Uma maneira de ganhar tempo é aprendermos com alguém e depois desenvolvermos nossa própria tecnologia. Na década de 90, um chinês me disse certa vez que aprenderia com os alemães a fazer trens e depois os faria sozinho. Hoje, a China tem mais trilhos e trem-bala do que todo os outros países somados, são mais de 6 mil km de trilhos. A Índia produzia a metade do Brasil em patentes. Criou então a lei de Desenvolvimento Tecnológico 1995, e três anos depois já ultrapassava o Brasil.
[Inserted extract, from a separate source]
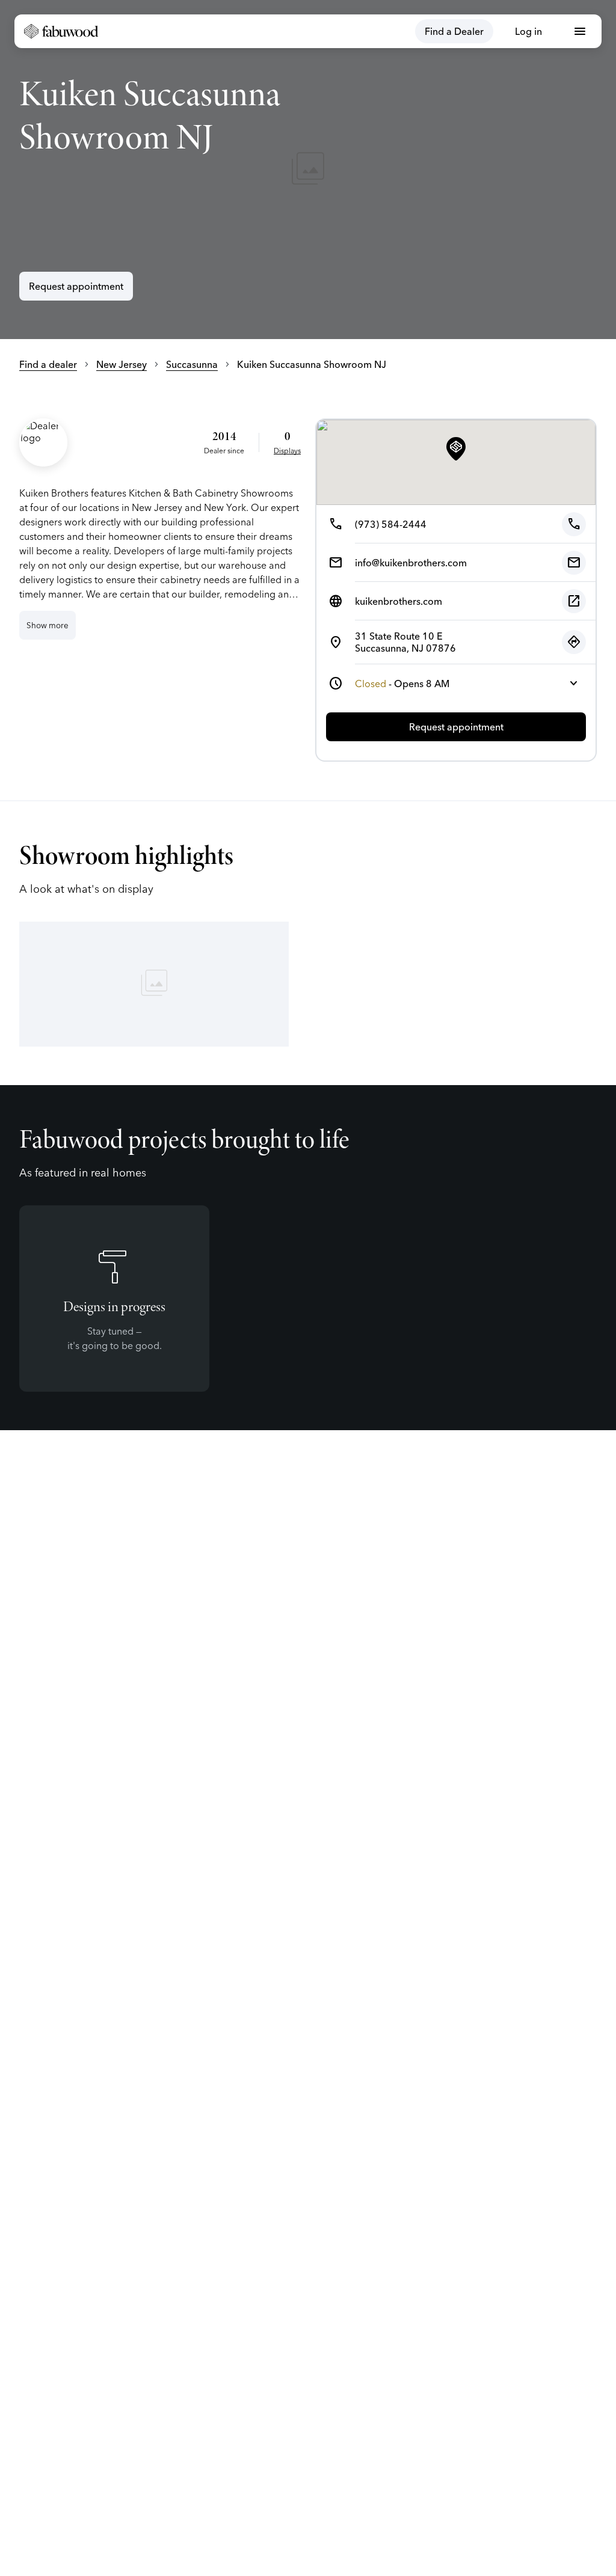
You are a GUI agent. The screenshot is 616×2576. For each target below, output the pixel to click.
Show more (47, 625)
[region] (308, 169)
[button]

Hoje, esse país cresce 20% anualmente em patentes, produzindo até dez vezes mais que o Brasil.

Quanto o governo precisaria investir para mudarmos o cenário brasileiro?

O governo teria de liberar os R$ 3 bilhões que não investe em tecnologia. Se fizesse o mesmo que está oferecendo ao Pão de Açúcar seria uma revolução no Brasil. Se o governo colocar algo como 0,2% do PIB já seria suficiente para a revolução tecnológica. Hoje o país sofre um déficit tecnológico porque tira mais do setor produtivo do que oferece em troca. O governo retira de imposto cerca de 3 bilhões de reais e devolve, em média, 14% desse valor. Mas ele retira do imposto das próprias empresas e não do montante que deveria ser destinado ao segmento.

E se o governo seguir por esse caminho, em quanto tempo poderíamos ver uma diferença?
Se o governo fizer esse investimento, daqui três anos já veremos diferenças substanciais. Nós temos uma estrutura melhor do que a da China, então podemos crescer. Só precisamos de um Estado que queira compartilhar o risco tecnológico e de indústrias que queiram inovar.